Refractive index and thickness of thin films used in 
optical devices have to be adequately controlled. 
Determining these parameters is of great importance in 
many optical applications [23, 24] and particularly in 
the semiconductor industry [25, 26]. Ellipsometry 
provides means to perform fast and non-destructive 
measurements [27, 28] on thin films however for very 
thin coatings (e. g. film with thickness below 100 nm, 

nanoparticulated layers and monomolecular coatings) 
scanning angle reflectometry (SAR) [29, 30, 31] can be 
an other appropriate choice. This method possesses the 
capability to determine those important parameters very 
precisely since it operates with polarized monochromatic 
light and measurements are usually performed in angle 
range around the Brewster angle of the substrate/air 
interface providing good sensitivity due to the lack of 
reflected light from the substrate. SAR also can be used 
for measurement of layers on transparent substrates. 
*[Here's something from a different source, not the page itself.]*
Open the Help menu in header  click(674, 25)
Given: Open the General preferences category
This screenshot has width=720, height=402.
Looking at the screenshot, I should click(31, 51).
Our investigation focused on the preparation of oxide 
semiconductor coatings and adjusting their thicknesses 
and refractive indices. Deposition method and starting 
precursor sol have obvious influence on sol-gel film 
properties. Several additives such as monoethanolamine 
[32], triethanolamine [33] and acetic acid [34] are used 
for ZnO precursor sol preparation to stabilise the sol and 
control the hydrolysis. In this work two different ZnO 
precursor sols were prepared and thin films were 
deposited from each sol by dip coating using different 
withdrawal velocities.  

The influence of chemical composition of precursor 
sols on the optical properties and thickness of mono- 
and multilayered coatings were investigated by optical 
methods. Since TiO2 possesses many properties similar 
to ZnO our investigation was extended to TiO2 thin 
films. TiO2 precursor sol was prepared and TiO2 films 
were deposited and characterized on the same way as 
ZnO films. 



 

 

132

Experimental details 

Preparation of precursor sols 

Different ZnO precursor sols were prepared using 
polyvinylpyrrolidone (PVP) [35] or diethanolamine 
(DEA) [36] as stabiliser. In the former case 1.098 g zinc 
acetate dihydrate (A.C.S. Reagent, 98+%, Sigma-
Aldrich) was added to 50.0 ml ethanol (a. r. >99.7%, 
Reanal). Under vigorous stirring 0.450 ml distilled water 
(conductivity: 18.2 mS/cm, purified with Millipore 
Simplicity 185 filtration system) was added drop by 
drop to the solution in order to promote the hydrolysis. 
After 15 minutes 2.000 g PVP K90 (M.W. 360000, 
Fluka) was added to the solution in small portions. The 
sol became clear after 20 minutes. The sol was aged for 
24 hours under continuous stirring at room temperature 
then it was labelled as PVP-ZnO and was stored in the 
dark. 

Precursor sol containing diethanolamine was prepared 
by dissolving 5.488 g zinc acetate dihydrate in 50 ml 
ethanol. After 30 minutes of vigorous stirring 2.4 ml 
DEA (for synthesis, ≥98%, Merck) was added dropwise 
to the solution. In a few minutes after adding DEA the 
solution became clear. It was aged for 24 hours under 
continuous stirring at room temperature before film 
deposition. The sol was labelled as DEA-ZnO and was 
kept in the dark. 

In order to obtain TiO2 precursor sol [37], 11.74 ml 
tetrabuthyl orthotitanate (purum, ≥97.0%, Fluka) was 
dissolved in 55.40 ml ethanol under continuous stirring 
at room temperature. It was followed by addition of 
65% HNO3 (RPE, Carlo Elba) to adjust the pH of the 
sol to ~1.5. Then 0.453 ml distilled water was added to 
the solution then it was stirred with 400 rpm. at 60 °C 
for 2 hours before film coating. 

Precursor sols were stored in closed containers to 
prevent evaporation. ZnO sols can be used for film 
coating even after 2 months, but TiO2 sol showed slow 
gelation resulting in solidification in two weeks. 

Deposition of thin films 

Thin films from different precursor sols were deposited 
by dip coating (dip coater, MFA, Hungary). This 
equipment provides withdrawal velocities between  
0.1–18.0 cm/min. Glass microscope slides (Menzel-Gläser, 
76×26 mm, refractive index: 1.517) were used as 
substrates for purposes of SAR and spectroscopy 
measurements. Thin films for photoluminescence 
investigations were coated onto Si (100) substrates. Prior 
to dip coating all substrates were cleaned consecutively 
with detergent, cc. HNO3, distilled water and ethanol. 
After cleaning they were dried in dust free environment. 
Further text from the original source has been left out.